The wife of a retired naval officer is reviving dying traditional crafts and empowering disadvantaged and uneducated women living in the adjacent areas of her ancestral village of Balwaar Khurd.
Kirandeep Kaur, 56, wife of Ranbir Singh, who retired from the Navy as Lieutenant Commander, provides these women with materials and resources to weave durries, khes, manjees, embroidered napkins, tea cosies and cushions .
She later collects these pieces and sells them online or at exhibitions. She and her husband are now settled in their ancestral village.
Thanks to their efforts, 30 women who used to weave ‘khes’ and ‘durries’ for their daughters’ or their own dowries have now become financially independent. They weave “Khes” and “Durries” on traditional looms. Some of them complete an apprenticeship here, after which they can start their own business. Previously, these women either worked for the Mahatma Gandhi National Rural Employment Guarantee Act (MGNREGA) or did seasonal work in the fields. Now they work from home.
“After my husband retired, we settled here because my husband wanted to spend the rest of his life farming on our land and I wanted to be involved in women’s empowerment,” Kaur said.
“Especially in rural areas there is so much potential in the weaving trade.
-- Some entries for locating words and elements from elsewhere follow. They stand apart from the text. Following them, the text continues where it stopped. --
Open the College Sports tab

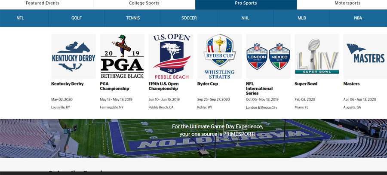(144, 3)
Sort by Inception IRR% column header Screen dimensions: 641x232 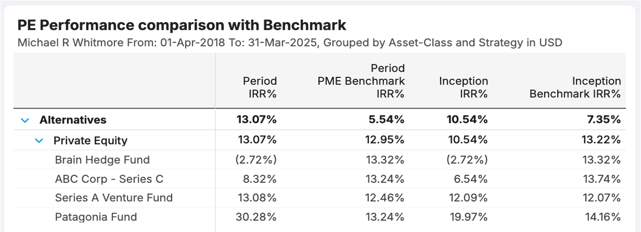(463, 87)
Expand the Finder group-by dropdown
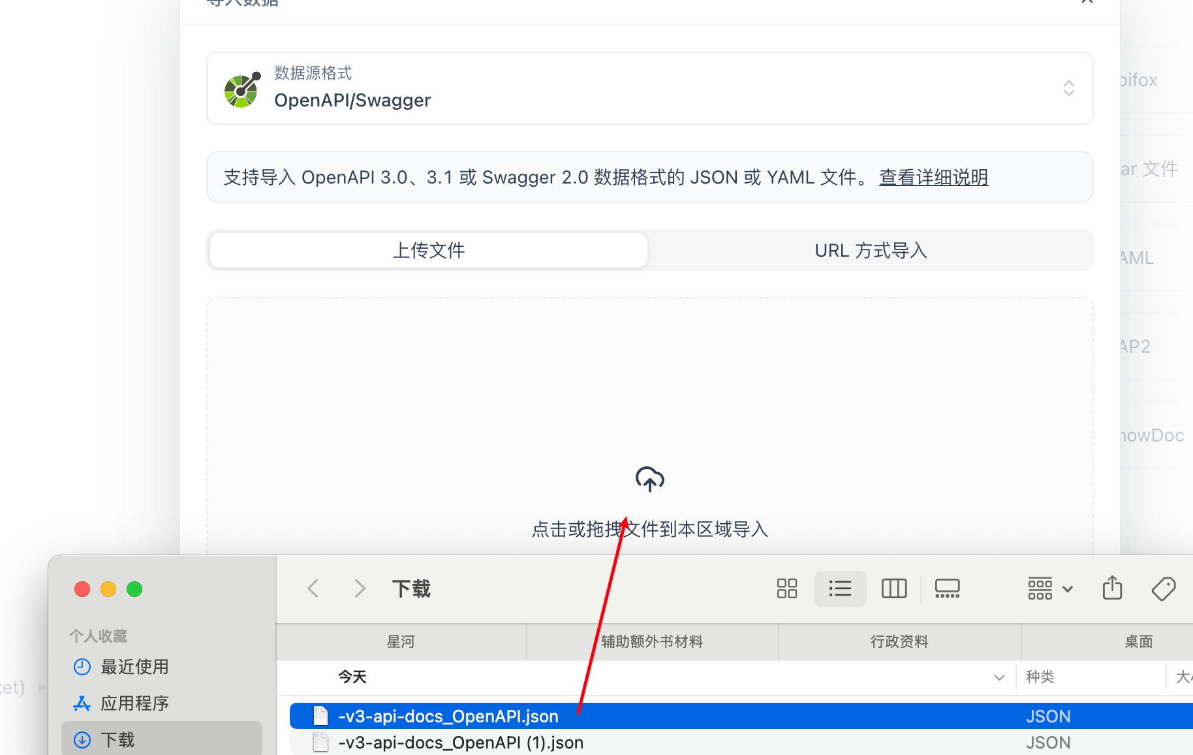Viewport: 1193px width, 755px height. click(x=1050, y=588)
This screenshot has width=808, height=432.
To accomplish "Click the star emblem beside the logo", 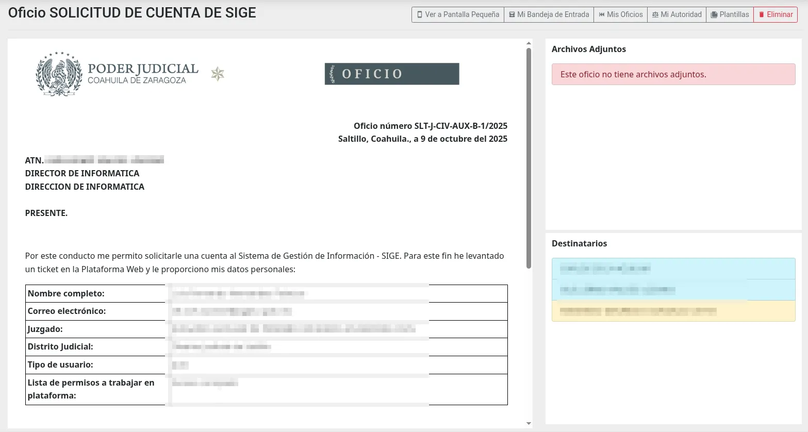I will click(x=218, y=74).
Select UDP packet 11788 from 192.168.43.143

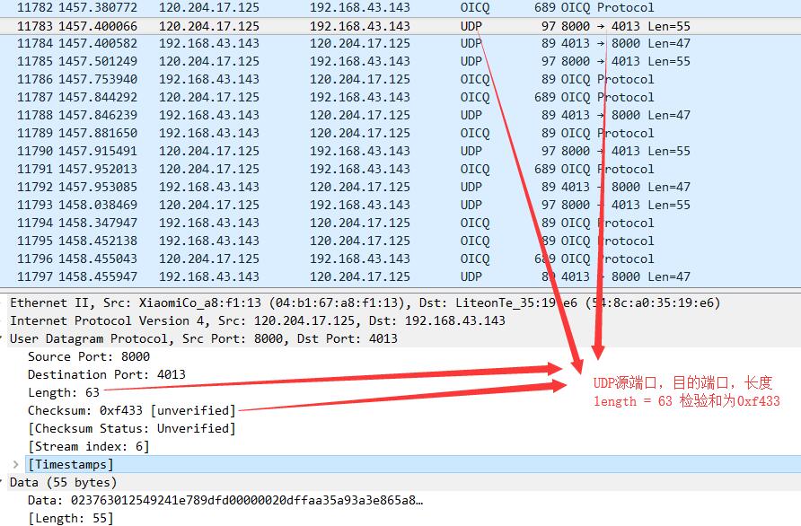point(269,115)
These women have been skilled craftswomen since childhood, weaving “khes” and “durries” for their dowries. They just need to brush up on their skills. I try to keep their talent and give them the opportunity to be on their own,” she added.
Sarabjeet Kaur, 40, a resident of the Balwaar Klan, makes money €15,000 a month, that’s more than what her son earns. He transports goods with “jugad rehri”.
She said her husband was bedridden due to an illness and only she and her older son are the breadwinners of the family.
“I’ve worked with Ma’am (Kirandeep) for the last seven years. I used to weave ‘khes’ for my dowry, but I didn’t know I could make any money from it. Somehow I got in touch with her and she polished my weaving skills. Now I earn €500 per khes,” she added.
Manjeet Kaur, 45, from Jagatpura Village, said: “I have been weaving ‘Durries’ for the last four months. I used to work under the MGNREGA, but now I earn more than the daily wage I received under the program.”
Harpal Kaur, 50, a resident of Gagarpur village, said: “Since I started making money weaving ‘durries’ I don’t have to ask my husband or son for money. Instead, I give them money to run the house.”